- _Aim of the exercise_: Set down only these lines, exactly: the line containing "Select the DriverData variable row" and all lines through the end of the data below. Omit pictures.

[Opening Supplied entries section]

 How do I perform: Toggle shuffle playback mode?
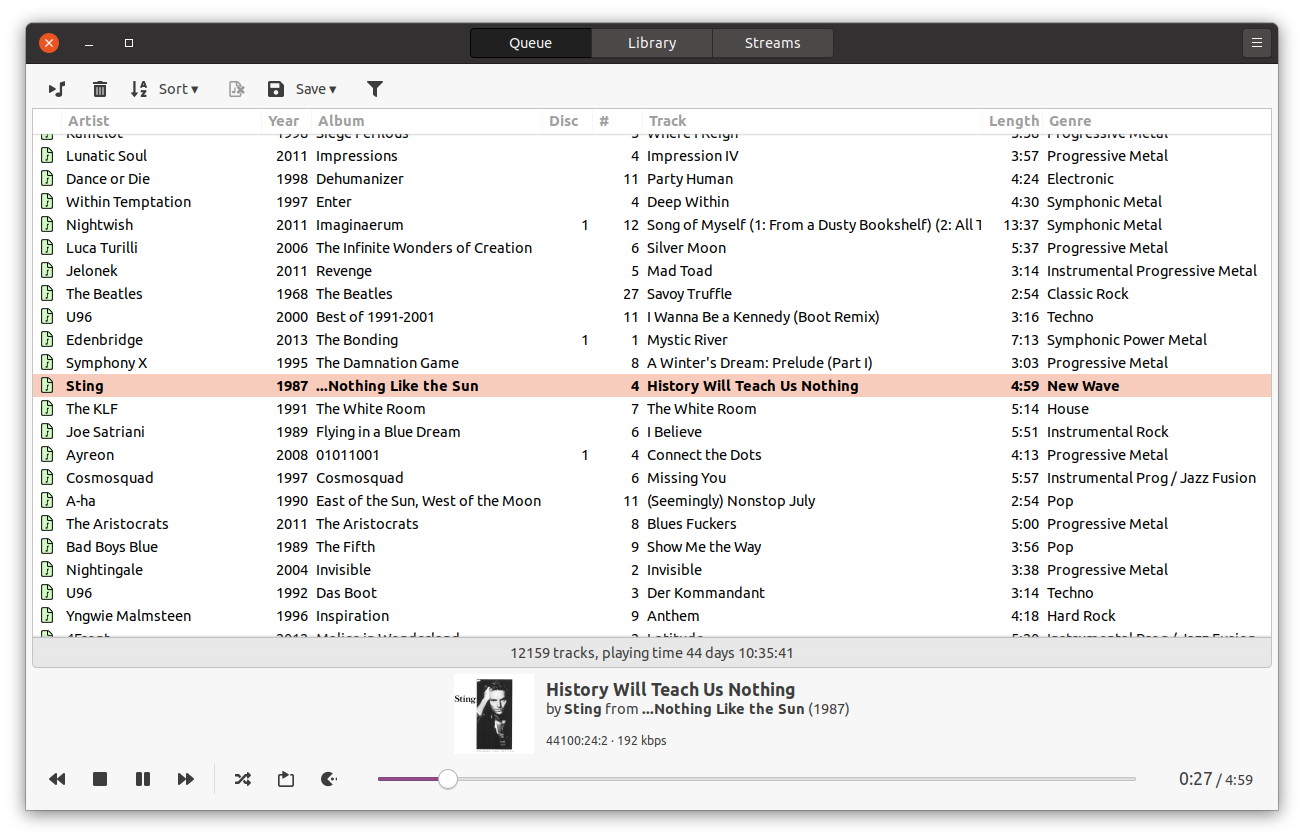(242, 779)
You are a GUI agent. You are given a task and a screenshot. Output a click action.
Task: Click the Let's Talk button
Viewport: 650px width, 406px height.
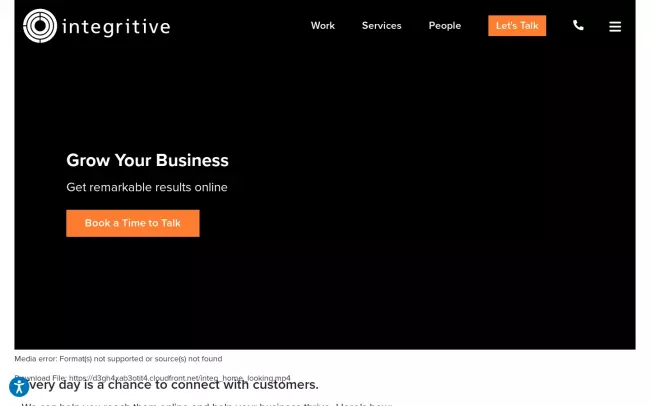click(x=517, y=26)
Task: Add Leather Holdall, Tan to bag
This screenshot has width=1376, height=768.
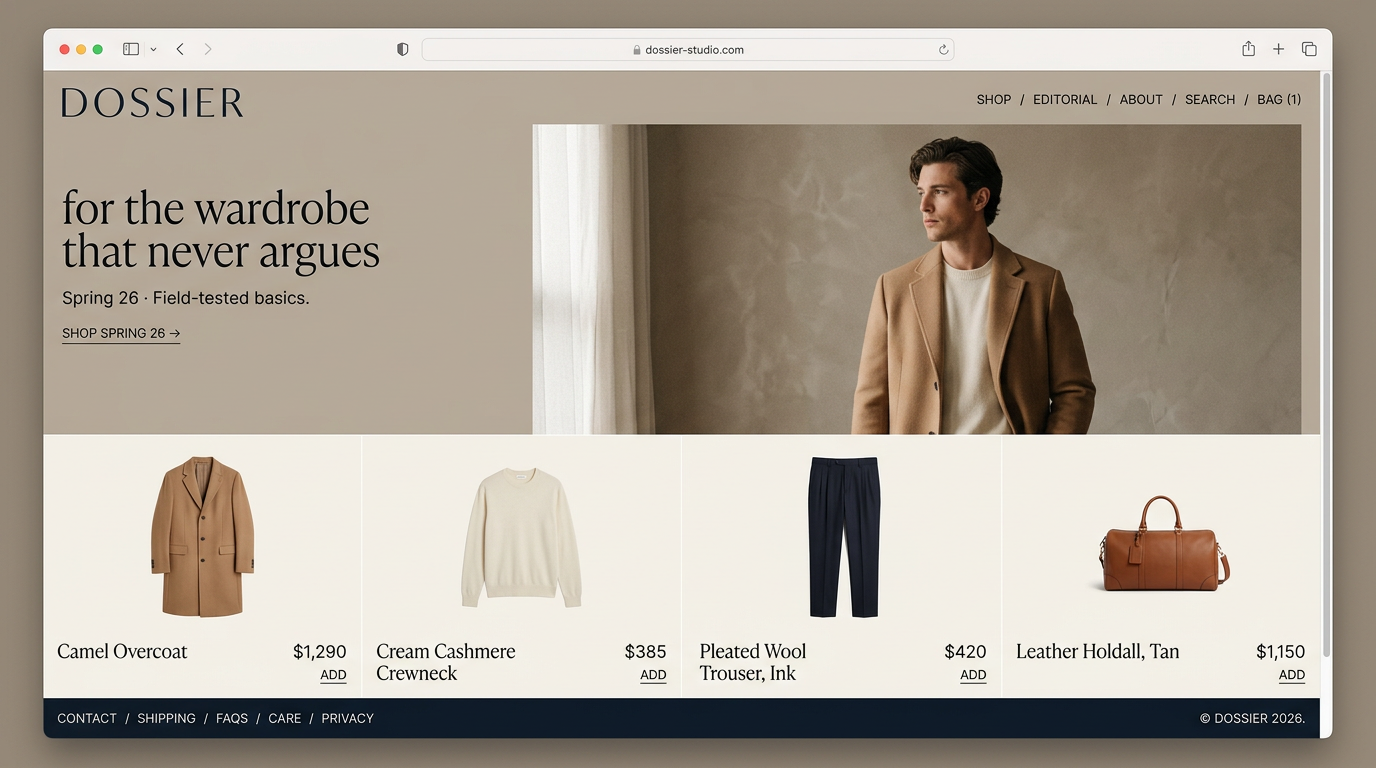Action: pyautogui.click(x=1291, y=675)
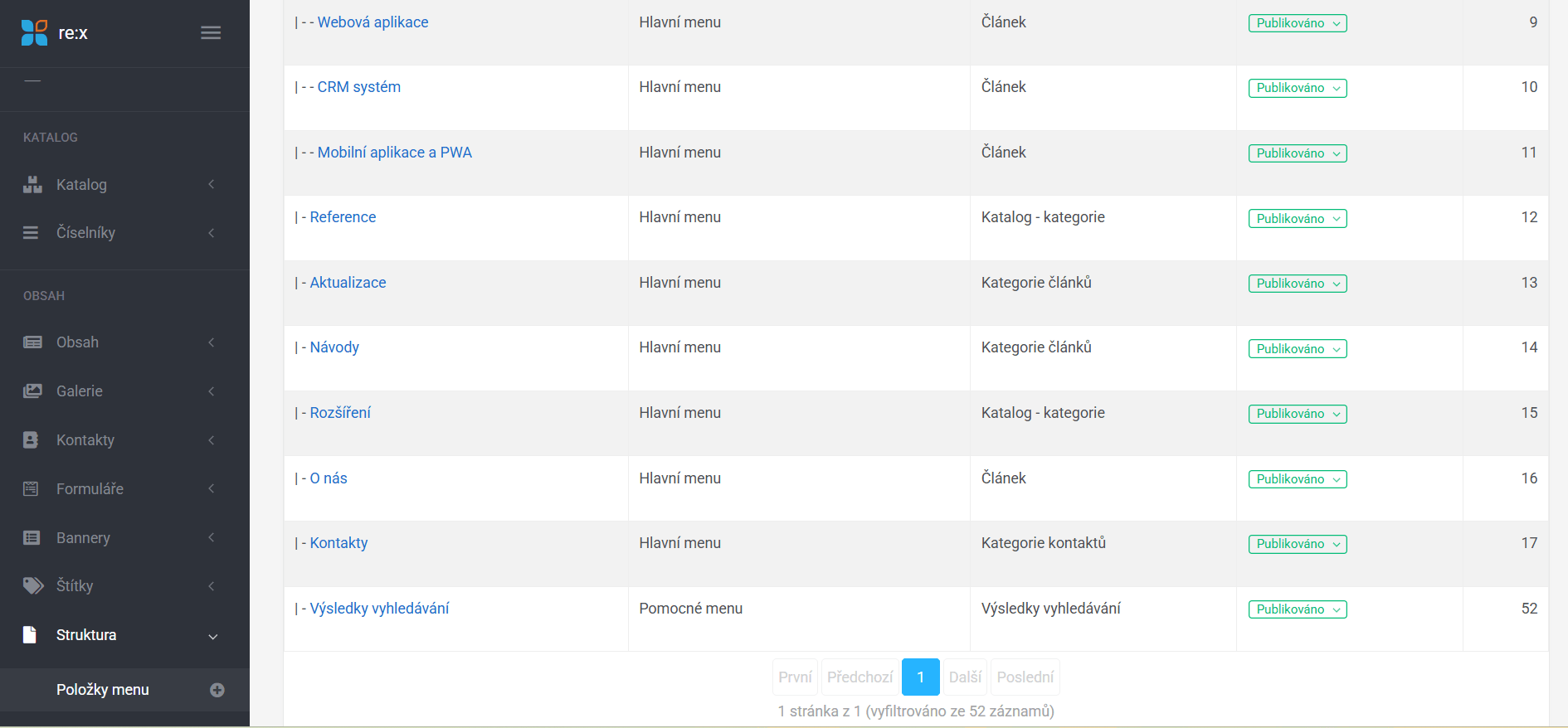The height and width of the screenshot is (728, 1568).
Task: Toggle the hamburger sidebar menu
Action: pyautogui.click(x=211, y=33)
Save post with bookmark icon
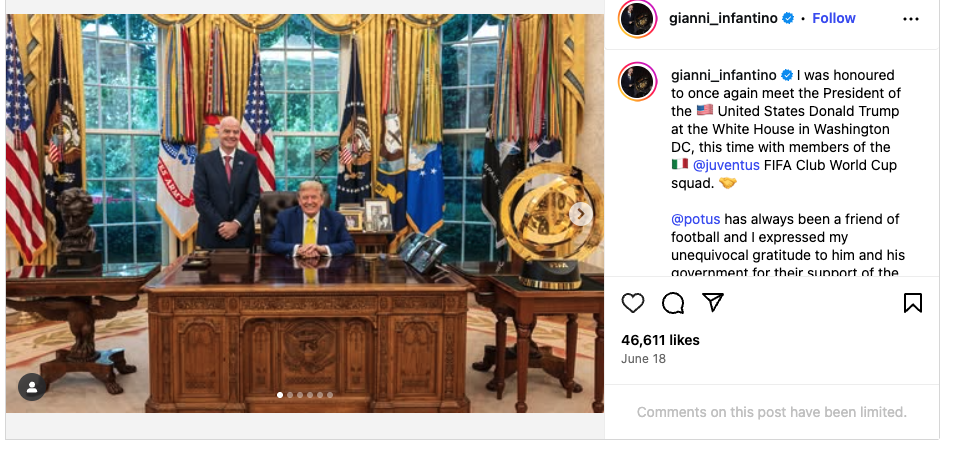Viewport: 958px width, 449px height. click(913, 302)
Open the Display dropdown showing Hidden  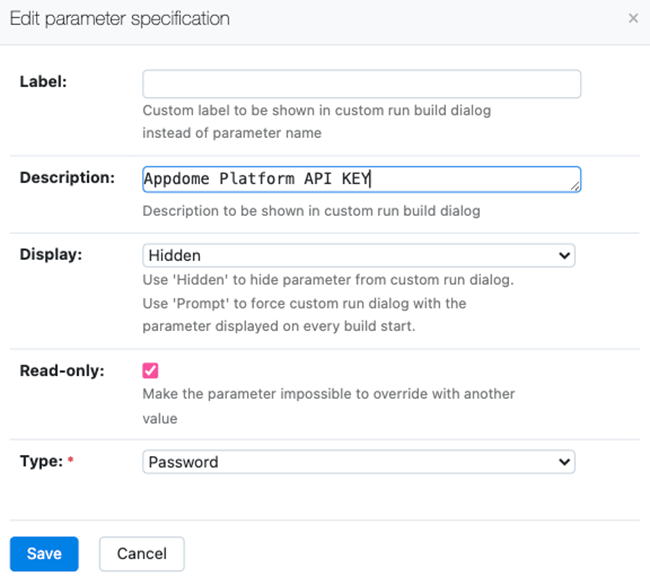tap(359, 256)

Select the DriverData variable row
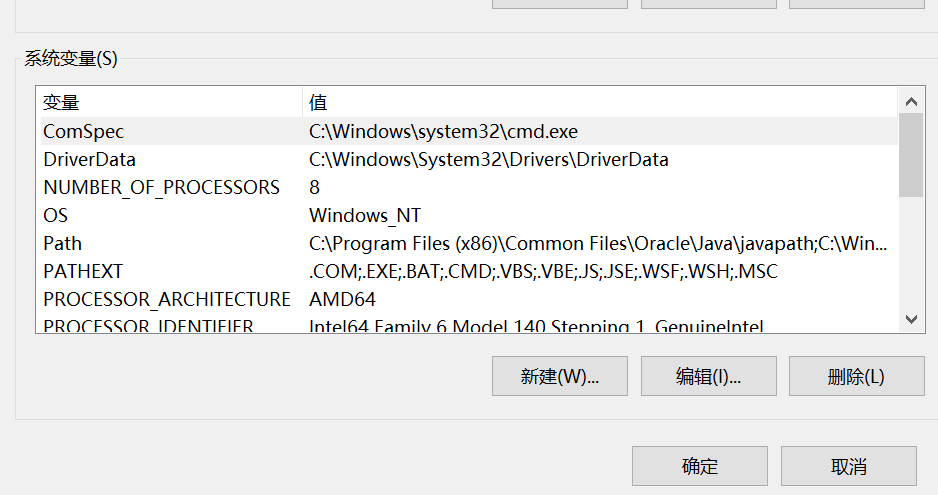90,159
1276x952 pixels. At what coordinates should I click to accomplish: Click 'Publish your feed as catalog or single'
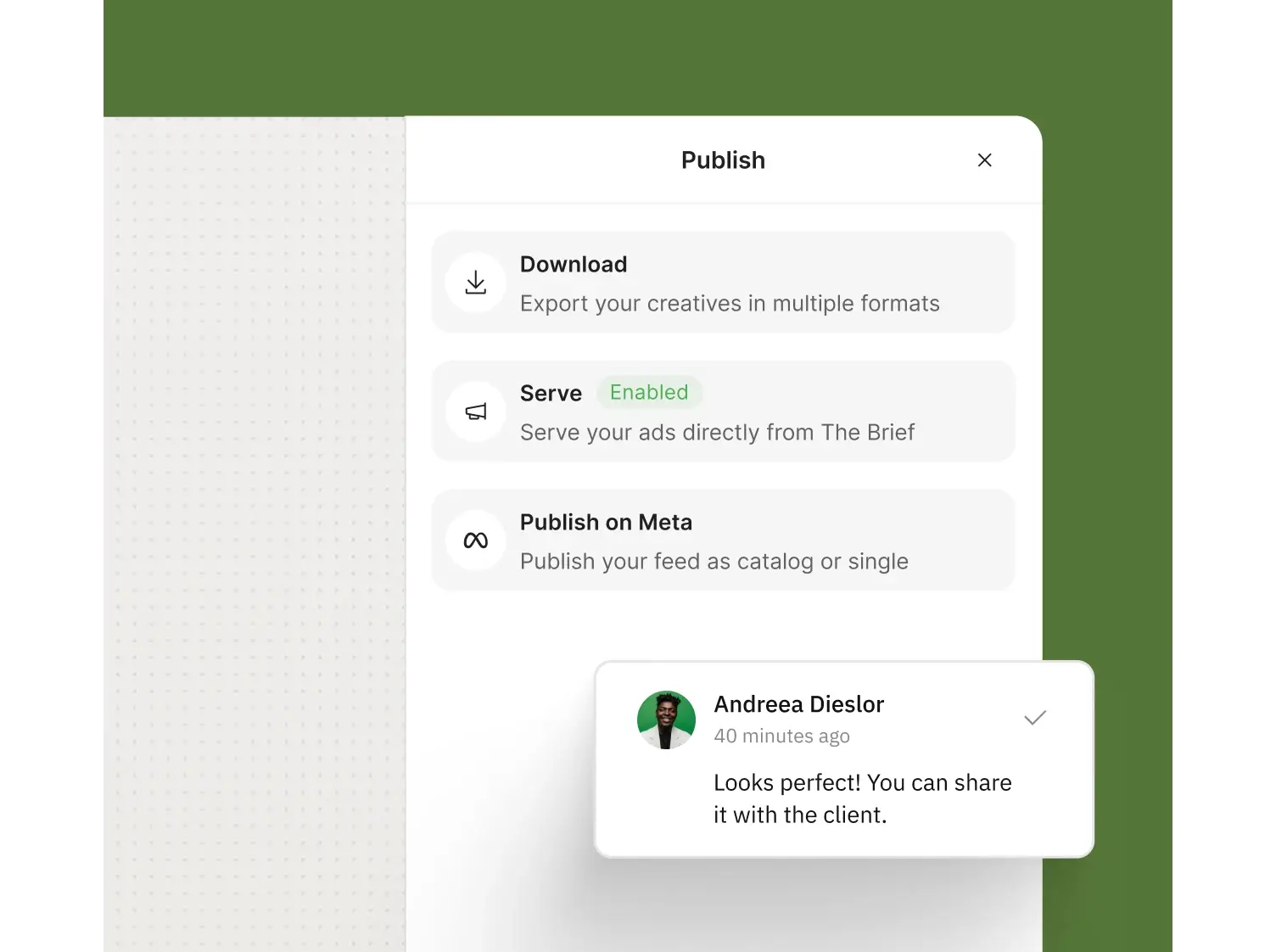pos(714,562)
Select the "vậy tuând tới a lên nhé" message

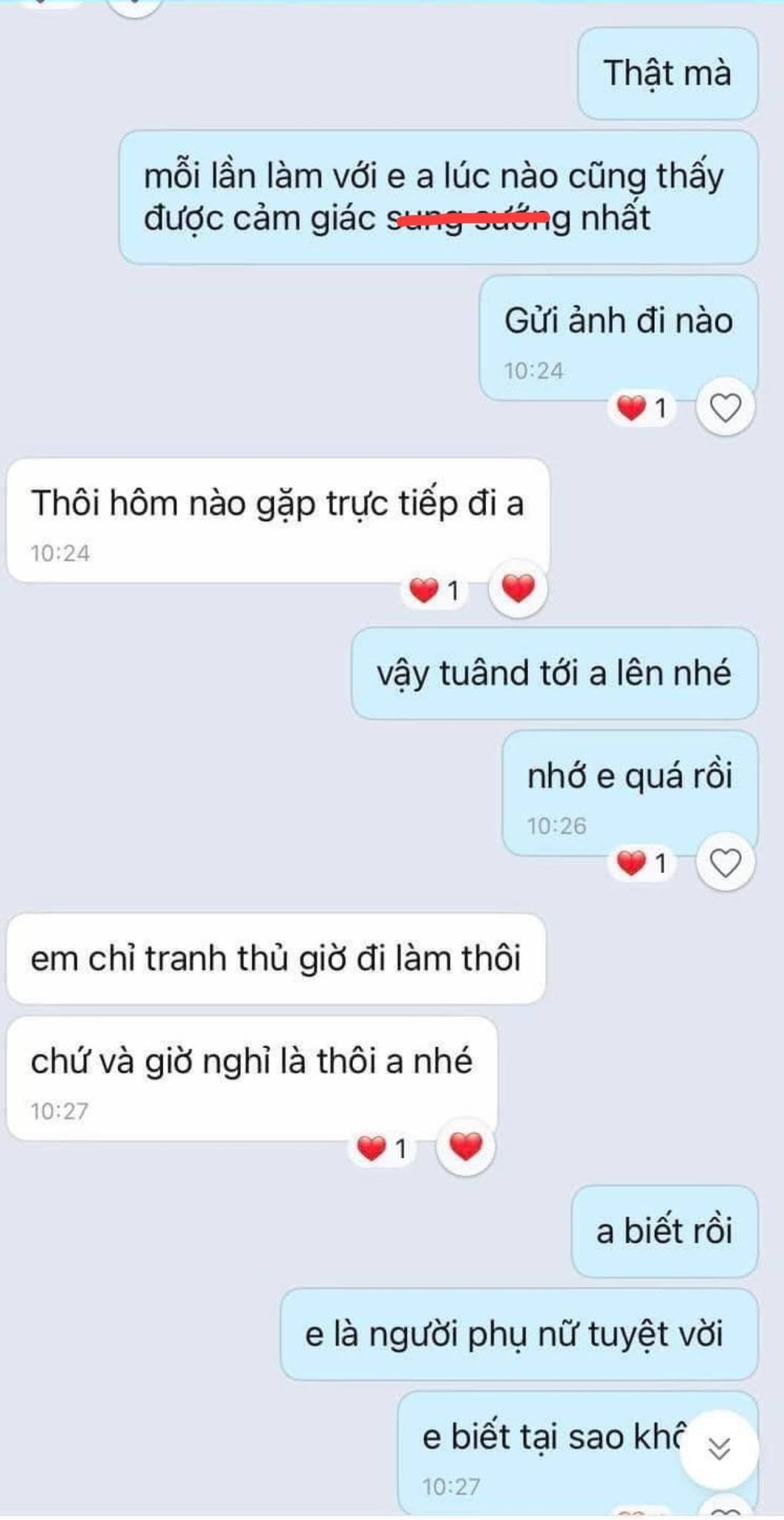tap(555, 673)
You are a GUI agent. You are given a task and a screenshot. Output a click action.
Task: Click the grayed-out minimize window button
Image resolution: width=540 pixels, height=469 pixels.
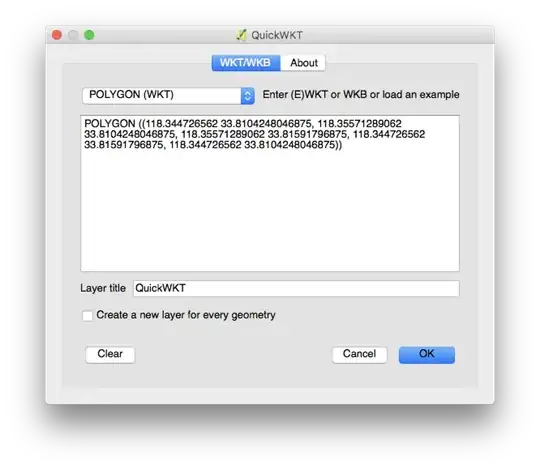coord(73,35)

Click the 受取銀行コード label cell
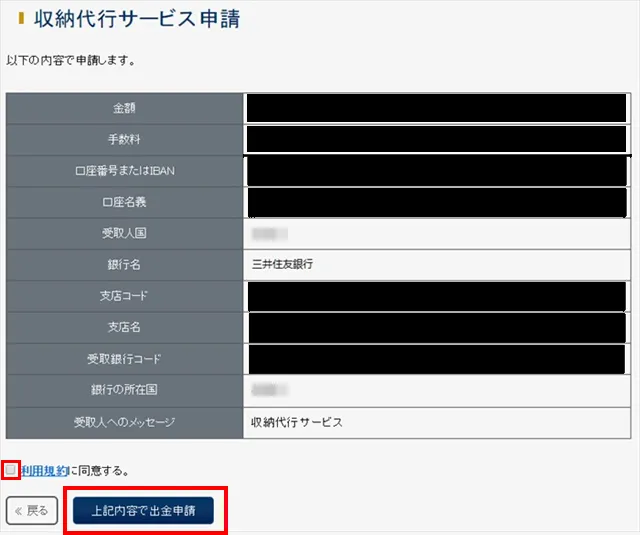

[Closing Supplied entries section]

- _Solution_:
Select the DriverData variable row
90,159
1276x952 pixels. At what coordinates should I click to accomplish: Click 'Publish your feed as catalog or single'
pos(714,562)
Select the "vậy tuând tới a lên nhé" message

tap(555, 673)
You are a GUI agent. You are given a task and a screenshot. Output a click action.
Task: Click the grayed-out minimize window button
Image resolution: width=540 pixels, height=469 pixels.
coord(73,35)

Click the 受取銀行コード label cell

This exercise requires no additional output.